2nd season of the Copa Paulino Alcantara

The 2019 Copa Paulino Alcantara was the second edition of the Copa Paulino Alcantara, the domestic football cup competition of the Philippines. It included 6 out of 7 Philippines Football League teams as well as a guest team, the Philippines U22. It started on October 26, 2019, and concluded on November 16, 2019, with Ceres-Negros beating Kaya-Iloilo in the final, 2–1.

== Participating clubs ==
All seven clubs of the 2019 Philippines Football League are eligible to participate in the tournament. However, Global Makati which was undergoing a reorganization, pulled out of the tournament. A guest team, the Philippines U-22, competed in the tournament as preparation for the upcoming 2019 Southeast Asian Games

| Philippines Football League The 6 teams of the 2019 season, barring Global Makati. | Guest Team Other teams invited to the tournament |
| Ceres–Negros; Green Archers United; Kaya FC–Iloilo; Philippine Air Force; Mendiola; Stallion Laguna; | Philippines U22; |

== Format ==

=== Competition ===
The Copa Paulino Alcantara commenced on October 26, 2019 with a group phase of two groups with four teams each. A round robin format was used for this phase. The top two teams advanced to the semifinals with the group winners facing the runner-up team from the other group. The higher seeded teams hosted the one-off semifinals. The final consist of a single match as well.

=== Draw ===
The draw for the 2019 Copa Paulino Alcantara was held on October 20, 2019. Due to Global's sudden backing out, one group will have 3 teams while the other will have 4. The top 2 teams of the 2019 Philippines Football League season, namely Ceres-Negros and Kaya-Iloilo are the two seeded teams. The other five will be in pot 2.
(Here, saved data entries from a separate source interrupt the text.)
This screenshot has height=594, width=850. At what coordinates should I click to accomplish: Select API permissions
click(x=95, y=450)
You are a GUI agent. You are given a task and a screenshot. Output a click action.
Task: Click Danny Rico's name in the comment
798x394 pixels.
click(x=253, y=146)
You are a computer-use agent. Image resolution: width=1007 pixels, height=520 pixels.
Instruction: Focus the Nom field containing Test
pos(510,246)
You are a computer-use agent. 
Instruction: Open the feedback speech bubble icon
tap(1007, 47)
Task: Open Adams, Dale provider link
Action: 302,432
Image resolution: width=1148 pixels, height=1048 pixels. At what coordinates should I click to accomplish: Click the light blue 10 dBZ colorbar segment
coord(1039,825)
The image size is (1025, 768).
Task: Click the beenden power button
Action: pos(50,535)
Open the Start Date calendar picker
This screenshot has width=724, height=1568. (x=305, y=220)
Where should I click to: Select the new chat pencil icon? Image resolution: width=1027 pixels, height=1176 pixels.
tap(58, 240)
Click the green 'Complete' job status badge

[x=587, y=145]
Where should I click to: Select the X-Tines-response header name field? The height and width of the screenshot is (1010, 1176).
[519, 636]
| Pot 1 (Seeded Teams) | Pot 2 (Non-seeded Teams) |  |
|---|---|---|
| Ceres–Negros (PFL Champion) Kaya–Iloilo (PFL Runner-up) | Stallion Laguna Green Archers United Mendiola | Philippine Air Force Philippines U22 |

== Group stage ==

| Key to colours in group tables |
|---|
| Group winners and runners-up advance to the semifinals |

=== Group A ===

Ceres–Negros 2-2 Mendiola
  Ceres–Negros: Lopez Mendy 4', 31'
  Mendiola: Hajimehdi, Corsame 64'

Green Archers United 0-1 Philippines U22
  Philippines U22: Uzoka 50'

Philippines U22 1-2 Ceres–Negros
  Philippines U22: Galantes 30'
  Ceres–Negros: De Bruycker 61', Lopez Mendy 86'

Mendiola 1-0 Green Archers United
  Mendiola: Flores 19'

Ceres–Negros 4-0 Green Archers United
  Ceres–Negros: J. Younghusband 16', Mi. Ott 68', Barberan 80', Lopez Mendy 82'

Mendiola 2-2 Philippines U22
  Mendiola: Hajimehdi 44', Flores 68'
  Philippines U22: Uzoka 8', 16'

| Pos | Teamv; t; e; | Pld | W | D | L | GF | GA | GD | Pts | Qualification |  | CER | MEN | U22 | GAU |
| 1 | Ceres–Negros | 3 | 2 | 1 | 0 | 8 | 3 | +5 | 7 | Semi-finals |  | — | 2–2 | — | 4–0 |
| 2 | Mendiola | 3 | 1 | 2 | 0 | 5 | 4 | +1 | 5 |  | — | — | 2–2 | 1–0 |
| 3 | Philippines U22 | 3 | 1 | 1 | 1 | 4 | 4 | 0 | 4 |  |  | 1–2 | — | — | — |
| 4 | Green Archers United | 3 | 0 | 0 | 3 | 0 | 6 | −6 | 0 |  | — | — | 0–1 | — |

=== Group B ===

Kaya–Iloilo 5-0 Philippine Air Force
  Kaya–Iloilo: Panhay 29', Daniels 33', 63', Tacagni 36', Mw. Angeles 69'

Philippine Air Force 1-2 Stallion Laguna
  Philippine Air Force: Elnar 35'
  Stallion Laguna: Arboleda 38' (pen.), Alquiros 85' (pen.)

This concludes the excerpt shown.